Entrepreneur Peter Beck was in the air during the announcement. But, earlier, he told the Herald that while he was not against a CGT per se, he feared its impact on R&D and start-ups in the contest that NZ had little of both - and that the last thing it needed was the negative incentive of founders or investors losing a third of their profit if they did manage to ultimately exit.
"To go and add more barriers to an industry that is already laden with barriers just makes absolutely no sense," Beck told the Herald this week.
Beck had Ardern's ear as a member of her Business Advisory Group, formed last October. Last week, he declined to talk about details, but said the group had had "very frank" discussions.
NZ paradox remains
Wiggs, whose fund is currently valued at $44m, said this afternoon, "NZ continues to be exceptional in not having a CGT but also, counter-intuitively, continues to have very low investment in growth assets. I suspect it's hard to incentivise growth when the tax benefits of housing, for example, are so compelling. We cannot expect the bull market to continue."

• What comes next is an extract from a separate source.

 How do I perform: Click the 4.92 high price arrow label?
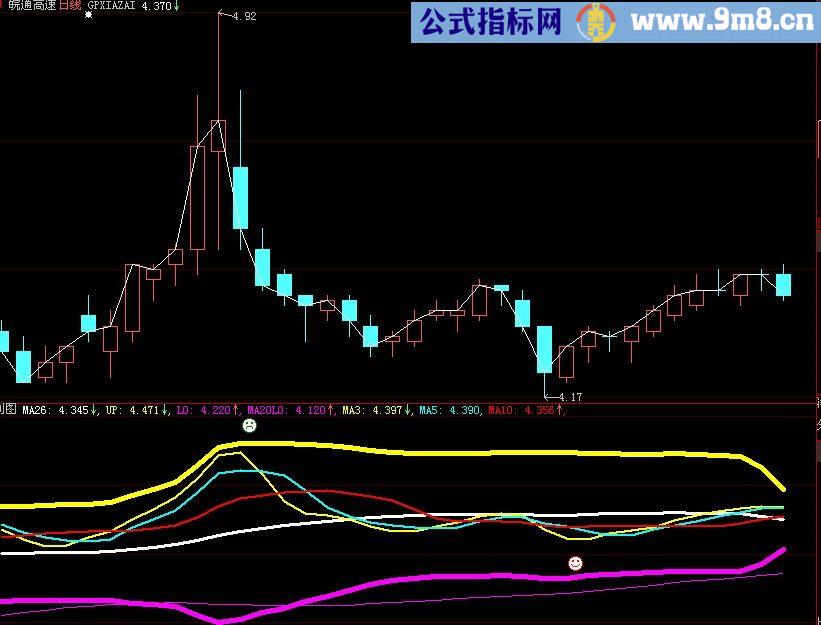[x=238, y=16]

A number of VCs and entrepreneurs canvassed the Herald in the lead up to the decision were broadly pro a CGT as a mechanism to shift capital from housing to investment in business, directly or indirectly via funds.
But a number, like Wiggs, thought the Tax Working Group's proposal to tax 33 per cent of gains was too high.
So what's next?
"There is work happening inside government now on the shift to productive assets," said Wiggs, who has carried out contract assignments for a number of Crown agencies.
"Offshore examples include a reduction in income tax. That is, claiming investment as an expense - subsidies and carve-out from CGT. The last one is not an option here," Wiggs said.
Grow NZ MD, VC investor and early Rocket Lab employee Ralph Shale is another who has raised the idea of investments - especially those in startups - being tax-exempt.
In the UK - an example pushed by Shale in an op-ed - investors can receive initial income tax relief of 50 percent on investments up to £100,000 per tax year.
Wiggs adds, "Meanwhile taking away the incentives for property is the right thing to do on one hand but we have a housing shortage in the other.
"Finally - the law we have now is poorly enforced - we are meant to pay tax if we buy with the intent to sell. Every VC and PE fund, every property investor that has a track record of not holding, every share investor not holding for years - all these should be taxed if the law was strictly applied."